Bottom line:  I'm glad I have the Bosch set.  It's not HSS, but it's very good quality.  And the only time I broke a tap, it was my fault because I was being too aggressive.  But it has its limitations.  For applications like the index table, I probably could have used the 1/4-20 from the Bosch set, but the operation would have been hugely more cumbersome.

If I had it to do over, I think I would have bought in the same fashion I did.  When I got the Bosch set, I needed it for general mechanic-style applications: a likelihood that there would be a variety of tap or die operations in who-knows-what sizes.  A good quality set made a lot of sense.  (I haven't looked at sets in quite awhile, so I have no idea of the cost-efficiency of this strategy anymore.)  However, for specific applications of a common size, especially if the purpose is repetitive, I'd go with HSS.

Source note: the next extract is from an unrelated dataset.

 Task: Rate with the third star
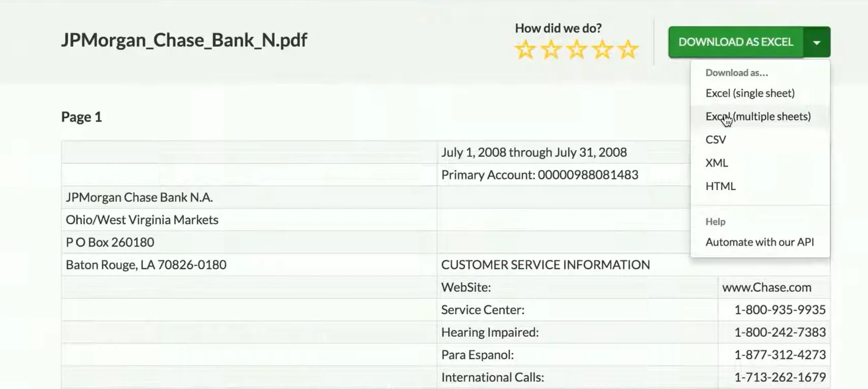[577, 50]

Hope this helps.  Good luck.

Regards,
Terry


----------



## Skierdude (Sep 5, 2020)

Sutton make very good tap and die products. Their carbon steel sets are better quality than many non-professional products - hence the relatively high price. If you are threading aluminium or even low carbon steel they do a pretty good job. I use Sutton HSS taps which are superb quality and quite expensive but rather than buying a full set I buy the sizes I use frequently and add to that when I need another size. For taps I buy in sets of 3 - taper, intermediate and bottom.


----------



## NortonDommi (Sep 5, 2020)

*paul_cpu *Yeah, it can be a bit overwhelming facing something totally new and I have to admit I am guilty of not remembering just how daunting what today is commonplace once was.  Keeping in mind that this is all new to you I would suggest finding a copy of Machinist Handbook to download.  This will be your bible.
  With hand-tapping the most crucial thing is to have the correct size hole for the thread you wish to cut. Too small and you _will_ break taps. Another thing is starting the tap straight.  If you are just starting out might I suggest making a tap guide? This is just a piece of material with a straight hole through it that you place upon whatever you are tapping that guides the tap vertically into the hole. A big help until you develop a feel for the job.
You will need to consult a Tap - Drill Chart that will give you the correct drill size to use for a particular size and thread fastener. Here is one such below that also has some information about how to work out the size. I know Australia is 100% metric but you will come across a lot of Imperial fasteners especially if you work on older machines or most American stuff. 
Whatever you spend your money on buy quality. Taps are consumables, they wear out but treated with care last a very long time in,(most),hobby use.  The biggest difference between an El cheapo and anything of quality is the ease of use, a clean cut and less likelihood of breakage with a quality item.


----------



## Ken from ontario (Sep 5, 2020)

The best deals I have seen in a tap &die set have been the commonly available/least expensive high carbon steel sets, you get all sizes in both metric and imperial for fraction of the cost of buying induvial "top quality " taps or dies.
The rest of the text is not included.